Authentication

Pelcro uses JSON Web Token (JWT), an open standard (RFC 7519) that defines a compact and self-contained way for securely transmitting information between parties as a JSON object. This information can be verified and trusted as it is digitally signed.

Once the user has registered or has logged in, each subsequent request to protected endpoints requires the JWT token containing the identity of the customer to be provided in the Authorization header, prefixed with the Bearer token.

This implementation makes it easy to implement Single Sign-On across different domains and properties.

Authorization header

Protected endpoints on Open API require the JWT token containing the identity of the customer to be provided in the Authorization header, prefixed with the Bearer token. Here's a sample of a properly formatted request containing the necessary Authorization header including the JWT token.

Authorization: Bearer eyJ0eXAiOiJKV1QiLCJhbGciOiJIUzI1NiJ9.eyJpc3MiOiJodHRwczovL3BlbGNyby1mdHJ1ZGVhdS5uZ3Jvay5pby9hcGkvdjEvc2RrL2N1c3RvbWVyIiwiaWF0IjoxNjk3MjMxNjUyLCJleHAiOjE3MDI0MTU2NTIsIm5iZiI6MTY5NzIzMTY1MiwianRpIjoiVnY2MkVHdlJtUHVjaUd1VCIsInN1YiI6IjIwNyIsInBydiI6IjIzYmQ1Yzg5NDlmNjAwYWRiMzllNzAxYzQwMDg3MmRiN2E1OTc2ZjcifQ.D5yr8e5o_QqnntWaMopBSYEV6vWf6eRdt3L9oorEDAA
User-Agent: PostmanRuntime/7.33.0
Accept: application/json
Cache-Control: no-cache
Host: www.pelcro.com
Accept-Encoding: gzip, deflate, br

Time to live

The length of time (in minutes) that token will be valid for, the default being 14 days.

Refresh time to live

The length of time (in minutes) that the token can be refreshed.
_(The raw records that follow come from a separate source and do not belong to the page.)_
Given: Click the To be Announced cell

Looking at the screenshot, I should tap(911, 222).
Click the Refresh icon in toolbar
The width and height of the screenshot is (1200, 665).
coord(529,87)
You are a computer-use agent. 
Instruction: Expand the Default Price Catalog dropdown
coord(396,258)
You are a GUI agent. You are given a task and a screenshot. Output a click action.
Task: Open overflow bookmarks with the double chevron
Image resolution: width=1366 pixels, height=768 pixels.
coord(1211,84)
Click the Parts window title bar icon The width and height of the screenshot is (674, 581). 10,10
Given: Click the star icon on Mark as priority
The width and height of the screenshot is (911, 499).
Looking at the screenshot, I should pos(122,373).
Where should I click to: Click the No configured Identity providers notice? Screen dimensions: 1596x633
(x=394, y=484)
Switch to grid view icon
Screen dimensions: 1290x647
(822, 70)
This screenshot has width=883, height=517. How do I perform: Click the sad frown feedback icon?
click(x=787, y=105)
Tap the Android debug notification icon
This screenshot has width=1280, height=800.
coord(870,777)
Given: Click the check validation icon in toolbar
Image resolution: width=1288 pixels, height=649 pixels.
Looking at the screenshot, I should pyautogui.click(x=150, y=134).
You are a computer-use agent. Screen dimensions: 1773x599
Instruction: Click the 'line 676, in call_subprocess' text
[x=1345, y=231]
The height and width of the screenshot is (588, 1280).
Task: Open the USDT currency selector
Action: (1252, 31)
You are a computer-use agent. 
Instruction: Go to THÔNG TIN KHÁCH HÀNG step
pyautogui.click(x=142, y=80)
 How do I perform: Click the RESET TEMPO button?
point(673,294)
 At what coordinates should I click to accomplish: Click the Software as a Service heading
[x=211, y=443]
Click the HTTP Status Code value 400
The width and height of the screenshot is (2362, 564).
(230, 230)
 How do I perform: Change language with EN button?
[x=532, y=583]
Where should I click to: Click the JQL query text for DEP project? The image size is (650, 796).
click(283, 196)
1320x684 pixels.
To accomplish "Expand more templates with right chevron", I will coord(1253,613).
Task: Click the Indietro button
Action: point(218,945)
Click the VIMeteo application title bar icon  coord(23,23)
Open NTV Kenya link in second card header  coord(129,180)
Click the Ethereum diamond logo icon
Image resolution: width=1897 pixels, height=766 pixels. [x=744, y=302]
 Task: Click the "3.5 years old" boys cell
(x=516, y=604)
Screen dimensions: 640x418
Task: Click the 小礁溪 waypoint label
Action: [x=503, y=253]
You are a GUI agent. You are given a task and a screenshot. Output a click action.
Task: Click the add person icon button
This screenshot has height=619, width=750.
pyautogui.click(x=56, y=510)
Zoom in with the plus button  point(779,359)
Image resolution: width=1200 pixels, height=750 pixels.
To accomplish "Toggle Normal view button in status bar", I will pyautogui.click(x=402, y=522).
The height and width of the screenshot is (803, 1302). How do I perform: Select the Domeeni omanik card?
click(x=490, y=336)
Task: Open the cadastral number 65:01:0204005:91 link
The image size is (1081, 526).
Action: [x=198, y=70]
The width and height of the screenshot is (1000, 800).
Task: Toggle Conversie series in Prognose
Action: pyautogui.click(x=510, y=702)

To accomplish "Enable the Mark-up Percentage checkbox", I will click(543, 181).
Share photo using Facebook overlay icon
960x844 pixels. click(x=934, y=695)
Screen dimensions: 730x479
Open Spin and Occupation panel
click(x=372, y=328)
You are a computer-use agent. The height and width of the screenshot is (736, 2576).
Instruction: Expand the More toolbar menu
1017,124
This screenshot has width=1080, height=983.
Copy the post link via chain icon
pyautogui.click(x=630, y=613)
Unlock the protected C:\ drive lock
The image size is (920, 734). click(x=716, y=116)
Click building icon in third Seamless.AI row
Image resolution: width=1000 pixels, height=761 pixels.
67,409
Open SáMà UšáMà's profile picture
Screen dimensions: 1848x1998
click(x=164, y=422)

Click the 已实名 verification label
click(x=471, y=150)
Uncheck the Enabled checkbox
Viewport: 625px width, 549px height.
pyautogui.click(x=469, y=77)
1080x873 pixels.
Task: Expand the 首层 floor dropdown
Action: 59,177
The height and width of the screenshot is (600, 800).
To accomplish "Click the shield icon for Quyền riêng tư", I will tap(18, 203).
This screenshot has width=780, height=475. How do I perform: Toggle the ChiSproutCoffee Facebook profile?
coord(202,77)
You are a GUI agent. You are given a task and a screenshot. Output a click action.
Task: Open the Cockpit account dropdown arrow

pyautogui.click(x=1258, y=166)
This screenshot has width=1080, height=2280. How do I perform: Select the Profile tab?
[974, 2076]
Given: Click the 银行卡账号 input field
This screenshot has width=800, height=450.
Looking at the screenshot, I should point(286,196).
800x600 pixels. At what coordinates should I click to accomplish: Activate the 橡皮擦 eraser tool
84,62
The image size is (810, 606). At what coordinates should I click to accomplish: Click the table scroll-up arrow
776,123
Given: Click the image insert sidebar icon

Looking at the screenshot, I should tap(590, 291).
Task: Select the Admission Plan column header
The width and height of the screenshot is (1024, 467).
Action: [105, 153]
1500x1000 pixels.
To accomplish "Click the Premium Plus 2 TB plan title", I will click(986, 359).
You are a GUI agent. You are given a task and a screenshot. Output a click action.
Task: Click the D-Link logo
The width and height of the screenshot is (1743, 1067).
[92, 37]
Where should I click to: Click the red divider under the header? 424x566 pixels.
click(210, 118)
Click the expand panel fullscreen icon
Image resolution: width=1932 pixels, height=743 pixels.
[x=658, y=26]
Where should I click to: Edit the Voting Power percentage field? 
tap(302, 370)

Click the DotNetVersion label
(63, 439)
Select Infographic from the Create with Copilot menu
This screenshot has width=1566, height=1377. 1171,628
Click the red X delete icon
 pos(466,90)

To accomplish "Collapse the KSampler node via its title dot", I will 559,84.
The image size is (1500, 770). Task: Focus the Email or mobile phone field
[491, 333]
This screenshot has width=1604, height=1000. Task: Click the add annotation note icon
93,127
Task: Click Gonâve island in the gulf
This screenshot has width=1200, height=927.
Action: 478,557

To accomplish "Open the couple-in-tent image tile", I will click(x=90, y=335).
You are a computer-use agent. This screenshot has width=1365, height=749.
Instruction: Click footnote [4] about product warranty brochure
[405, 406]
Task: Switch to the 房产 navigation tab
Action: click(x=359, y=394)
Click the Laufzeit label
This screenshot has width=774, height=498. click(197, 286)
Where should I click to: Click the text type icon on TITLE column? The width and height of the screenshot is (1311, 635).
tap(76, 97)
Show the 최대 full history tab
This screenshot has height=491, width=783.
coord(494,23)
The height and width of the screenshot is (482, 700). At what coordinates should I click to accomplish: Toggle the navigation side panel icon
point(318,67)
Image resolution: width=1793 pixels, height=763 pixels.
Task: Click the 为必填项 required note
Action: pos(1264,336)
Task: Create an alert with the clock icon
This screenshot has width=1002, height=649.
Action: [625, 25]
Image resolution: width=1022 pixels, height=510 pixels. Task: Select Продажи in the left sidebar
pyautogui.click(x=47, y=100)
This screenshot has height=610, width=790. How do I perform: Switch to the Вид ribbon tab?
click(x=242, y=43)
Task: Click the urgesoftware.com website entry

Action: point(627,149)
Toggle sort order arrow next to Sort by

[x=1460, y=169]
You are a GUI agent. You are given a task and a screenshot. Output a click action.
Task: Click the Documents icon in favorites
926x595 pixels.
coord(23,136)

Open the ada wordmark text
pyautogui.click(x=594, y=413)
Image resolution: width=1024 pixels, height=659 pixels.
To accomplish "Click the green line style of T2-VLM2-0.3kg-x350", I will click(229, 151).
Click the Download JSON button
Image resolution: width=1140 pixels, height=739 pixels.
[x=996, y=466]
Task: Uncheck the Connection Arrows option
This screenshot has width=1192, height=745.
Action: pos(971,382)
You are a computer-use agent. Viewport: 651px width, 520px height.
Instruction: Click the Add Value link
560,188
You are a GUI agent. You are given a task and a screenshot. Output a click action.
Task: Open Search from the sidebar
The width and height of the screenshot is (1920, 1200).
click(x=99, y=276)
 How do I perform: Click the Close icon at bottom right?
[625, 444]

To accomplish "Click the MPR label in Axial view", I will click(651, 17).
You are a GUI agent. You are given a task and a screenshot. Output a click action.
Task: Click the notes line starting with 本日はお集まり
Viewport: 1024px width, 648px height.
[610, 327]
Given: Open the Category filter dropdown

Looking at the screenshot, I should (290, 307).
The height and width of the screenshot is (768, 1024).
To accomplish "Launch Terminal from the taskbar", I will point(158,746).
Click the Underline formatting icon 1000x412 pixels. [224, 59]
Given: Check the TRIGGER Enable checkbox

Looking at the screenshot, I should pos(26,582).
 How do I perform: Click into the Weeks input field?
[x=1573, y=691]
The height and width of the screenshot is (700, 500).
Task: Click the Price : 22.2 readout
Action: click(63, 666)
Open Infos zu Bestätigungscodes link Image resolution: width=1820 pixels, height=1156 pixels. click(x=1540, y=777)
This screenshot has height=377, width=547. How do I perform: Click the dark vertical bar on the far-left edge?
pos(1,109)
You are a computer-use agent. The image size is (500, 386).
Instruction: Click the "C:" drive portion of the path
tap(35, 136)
I.E. The user can refresh their token within a 2-week window of the original token being created until they must re-authenticate is by default 14 days.

Handling invalid or expired tokens

If the provided token is invalid or has expired, a 401 Unauthorized status code will be returned. If this occurs, customer needs to login again in order to receive a fresh token to be used for all subsequent requests performed on protected endpoints.